4/20/2013

Another 'Humanitarian Operation' Proposed for Sri Lankan Expat Employee Heroes Stranded in Jeddah

(an old photo)
Sri Lanka government calls them Rata Viruwo in Sinhala language meaning Expatriate Heroes or more meaningfully Foreign Employee Heroes. True, the government must worship them in the morning and in the evening because they are the primary donors for the politicians' extravagances. They are the major foreign exchange source of the island economy. The Minister of Foreign Employment Promotion Dilan Perera says in the Ministry website, having received about US $ 4.1 billion in 2010, "remittance income is by far the highest foreign exchange earner for Sri Lanka, providing 33% of her foreign exchange. Remittance income is 8% of Sri Lanka’s GDP, gained from Sri Lanka’s work force abroad. This work force is about 17% of Sri Lanka’s total labor force."

But a part of these heroes sleep in an open space under a bridge in Jeddah city tonight also since they are considered by Saudi kingdom as illegal migrants who must be repatriated. The number is well over 750 including more than 60 women, sources say.

The fate is similar for a number of other migrant workers from countries like Malaysia, Indonesia and Bangladesh. Jeddah is a hub of present day slave trade and the issue of the stranded migrants is also part and parcel of the city.

United National Party (UNP) MP Ajith P. Perera says that they are needed to be brought back immediately. He said that some of these employees have migrated to Saudi Arabia via foreign employment agencies and they have failed to secure employment due to regulations of Saudi government. Other sources say that the bulk of these Lankans had travel led to Saudi Arabia on short-term visas and later over-stayed with the intention of securing employment. There are also those who had entered Saudi Arabia on religious pilgrimages and later stayed behind. There are others who have fled from the workplaces violating the service agreements mostly due to inhuman treatment. Most of them have registered in the Sri Lankan Embassy in Saudi Arabia and awaiting expatriation.

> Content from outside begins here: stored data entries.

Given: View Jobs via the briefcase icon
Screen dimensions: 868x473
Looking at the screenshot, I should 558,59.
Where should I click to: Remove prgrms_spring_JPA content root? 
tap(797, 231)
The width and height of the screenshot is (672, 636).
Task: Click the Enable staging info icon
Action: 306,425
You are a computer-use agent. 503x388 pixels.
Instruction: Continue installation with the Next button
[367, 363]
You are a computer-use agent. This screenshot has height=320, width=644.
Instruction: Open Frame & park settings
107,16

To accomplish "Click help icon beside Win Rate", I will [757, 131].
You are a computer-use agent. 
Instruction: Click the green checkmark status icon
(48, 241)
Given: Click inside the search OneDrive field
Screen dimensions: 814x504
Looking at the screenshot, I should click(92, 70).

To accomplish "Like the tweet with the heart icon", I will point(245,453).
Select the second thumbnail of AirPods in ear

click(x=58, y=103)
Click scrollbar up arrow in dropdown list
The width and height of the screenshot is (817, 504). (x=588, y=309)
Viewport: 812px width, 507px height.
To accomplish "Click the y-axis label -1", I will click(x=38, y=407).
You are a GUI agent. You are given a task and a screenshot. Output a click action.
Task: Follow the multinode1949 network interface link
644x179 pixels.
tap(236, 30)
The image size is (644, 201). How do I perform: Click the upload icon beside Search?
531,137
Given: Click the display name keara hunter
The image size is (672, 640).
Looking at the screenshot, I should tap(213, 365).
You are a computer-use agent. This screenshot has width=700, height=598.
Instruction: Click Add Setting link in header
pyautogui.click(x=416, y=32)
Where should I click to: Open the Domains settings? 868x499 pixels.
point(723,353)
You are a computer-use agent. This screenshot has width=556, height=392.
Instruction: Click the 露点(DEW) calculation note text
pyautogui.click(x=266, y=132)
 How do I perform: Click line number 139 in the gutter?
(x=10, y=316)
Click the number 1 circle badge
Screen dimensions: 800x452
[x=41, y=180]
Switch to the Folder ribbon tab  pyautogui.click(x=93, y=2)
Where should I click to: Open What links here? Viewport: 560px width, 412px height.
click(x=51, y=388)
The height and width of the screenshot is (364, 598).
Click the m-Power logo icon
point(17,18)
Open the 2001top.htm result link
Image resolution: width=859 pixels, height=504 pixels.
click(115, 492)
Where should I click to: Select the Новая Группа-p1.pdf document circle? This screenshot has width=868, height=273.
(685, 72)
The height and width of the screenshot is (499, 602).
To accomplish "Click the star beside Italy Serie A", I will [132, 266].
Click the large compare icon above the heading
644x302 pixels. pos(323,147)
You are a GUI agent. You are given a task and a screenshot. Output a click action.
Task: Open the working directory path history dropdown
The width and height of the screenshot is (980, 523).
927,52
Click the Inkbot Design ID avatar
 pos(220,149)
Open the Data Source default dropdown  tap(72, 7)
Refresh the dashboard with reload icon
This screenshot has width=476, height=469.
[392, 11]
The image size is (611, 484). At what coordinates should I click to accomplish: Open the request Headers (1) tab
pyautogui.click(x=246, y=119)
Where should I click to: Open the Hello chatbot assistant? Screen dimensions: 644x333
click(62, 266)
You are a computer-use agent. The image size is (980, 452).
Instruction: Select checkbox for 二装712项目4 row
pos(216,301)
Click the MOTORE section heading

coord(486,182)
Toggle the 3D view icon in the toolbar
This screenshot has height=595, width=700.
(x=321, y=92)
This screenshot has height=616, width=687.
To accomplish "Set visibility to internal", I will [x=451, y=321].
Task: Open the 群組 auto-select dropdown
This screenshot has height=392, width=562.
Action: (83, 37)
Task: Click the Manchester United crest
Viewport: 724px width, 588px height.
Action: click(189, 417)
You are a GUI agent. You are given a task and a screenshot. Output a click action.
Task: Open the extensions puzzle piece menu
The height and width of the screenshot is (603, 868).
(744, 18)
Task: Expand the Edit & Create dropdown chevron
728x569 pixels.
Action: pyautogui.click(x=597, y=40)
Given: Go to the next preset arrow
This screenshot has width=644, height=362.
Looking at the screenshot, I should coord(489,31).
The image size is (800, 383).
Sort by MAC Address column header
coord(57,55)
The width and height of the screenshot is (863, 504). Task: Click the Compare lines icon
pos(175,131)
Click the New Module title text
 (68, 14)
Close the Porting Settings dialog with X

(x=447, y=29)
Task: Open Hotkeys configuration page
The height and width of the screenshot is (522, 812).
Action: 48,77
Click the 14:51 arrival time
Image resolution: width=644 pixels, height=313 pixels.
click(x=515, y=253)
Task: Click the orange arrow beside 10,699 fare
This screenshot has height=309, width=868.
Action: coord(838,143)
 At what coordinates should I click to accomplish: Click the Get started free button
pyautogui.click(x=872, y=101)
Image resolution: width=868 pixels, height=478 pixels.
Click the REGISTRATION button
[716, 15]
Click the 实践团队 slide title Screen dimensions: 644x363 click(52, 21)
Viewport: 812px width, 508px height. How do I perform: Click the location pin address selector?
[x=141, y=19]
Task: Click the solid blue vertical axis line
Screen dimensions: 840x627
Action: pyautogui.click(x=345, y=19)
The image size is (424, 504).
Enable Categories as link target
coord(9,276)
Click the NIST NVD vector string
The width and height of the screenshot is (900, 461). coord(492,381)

The UNP MP proposed the government to bring them back home in a chartered plane considering the pathetic situation they are facing. A good campaign. This is what the government of Sri Lanka wants to shun. The government preferably awaits until the kith and kin of the bereaved migrant employees collect money and send them to bring them home. Saudi police may have already informed the Sri Lanka embassy to take action to repatriate them.

Sri Lanka Foreign Employment Bureau said last week that the government of Saudi Arabia had agreed to provide temporary jobs for 5,000 Sri Lankan expatriate workers who were staying in the Kingdom illegally. Perhaps this may help them to fetch some money to buy their air ticket.

Sri Lanka Foreign Employment Bureau says that the government of Sri Lanka is facing difficulty in bringing back them to the home country. However, 30 to 35 of these expatriate workers are brought home, the Bureau says.

Over 600,000 Sri Lankans are employed in Saudi Arabia. The majority of them are housemaids and other domestic aide.

Minister Basil Rajapaksa said on March 12 addressing the inaugural ceremony of the Rata Viru Piyasa programme of building houses for Sri Lankan expatriate workers at the Galagedara that it was the foreign exchange earned by expatriate workers which enabled the country to purchase much needed weaponry and aircraft for the successful conclusion of the humanitarian operation which liberated the country from terrorism.

Then why don't the heroes about whom we speak here deserve a humanitarian operation? It will be an actual humanitarian operation after all.